Data: 2004-06-01 08:51:23
Temat: Re: matka kontra syn i ojciec
Od: "Bernard" <B...@s...net>
Pokaż wszystkie nagłówki
"Iwon(k)a" <i...@p...onet.pl> wrote in message
news:c9gfv7$rhm$1@news.onet.pl...
> skoro ma pieniadze, to az dziwne ze syn ma "za male, za duze, za...."
Cieszę się, że to zauważyłaś. Mnie też to zadziwia, zresztą nie tylko mnie.
Jak widzisz pieniądze to jeszcze nie wszystko.
> > Wiesz, pracuję nad tym od 10 lat, i przynajmniej mam tego świadomość, w
> > przeciwieństwie do co poniektórych mamuś.
>
> nie mwoimy o co poniektorych mamusiach tylko o tobie.
Jasne. Nad tatusiem dyskutujemy, mamusia jest super z definicji.
> > > > > ojcostwo nie polaga tylko na darowniu meterialu genetycznego.
> > > >
> > > > A kto powiedział, że polega?
> > >
> > > ty.
> >
> > Nie, i nigdy tak nie myślałem. Tu chyba przesadzasz.
>
> tu cie zacytuje:
> "I ona i ojciec mają do siebie nawzajem takie prawa jak i
> Ty. Nawet, jeśli Twój udział w jej wychowaniu był dużo większy niż jego."
No i co? Było coś o materiale genetycznym?
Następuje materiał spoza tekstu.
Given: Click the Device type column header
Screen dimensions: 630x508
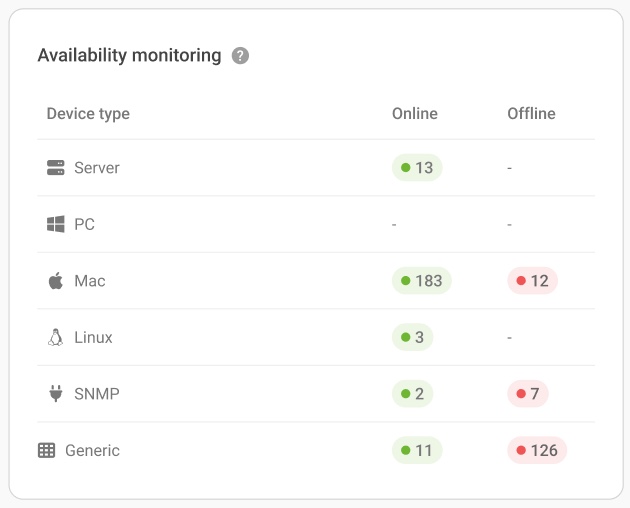Looking at the screenshot, I should [x=88, y=113].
Było za to coś, czego nie raczysz
zauważać - o prawie dziecka do ojca.
> ok, to towje zdanie. nie znamy zdania matki.
Czy nie znając zdania Twojego byłego mam automatycznie zakładać, że nie masz
racji?
> jesli tak, to obawiam sie, ze twoja zbytnia
> fantazja i wciskanie mi cos czego nie powiedzialam,
> podwaza twoje zdanie.
A Twoja fantazja, podejrzenia i wciskanie mi?
> >A konkretnie to, że na siłę szukasz
> > argumentów przecim facetom jako ojcom.
>
> jw/ jestes stronniczy i tendencyjny. klamiesz. i dla mnie
> jest to dowod, iz klamstwo latwo ci przychodzi. ile
> prawdy w tym co nam tu piszesz, chyba tylko Duch sw wie.
Obrażasz mnie. Przypisujesz mi coś, czego nie robię. Dyskutujesz "w
powietrzu", zapodając argumenty przeciwko ojcu ogólnie, bez odniesienia do
konkretów. Tak nie da się rozmawiać.
Na Twoje "a jeśli facet jest...." starałem się odpowiadać "a czy jest?".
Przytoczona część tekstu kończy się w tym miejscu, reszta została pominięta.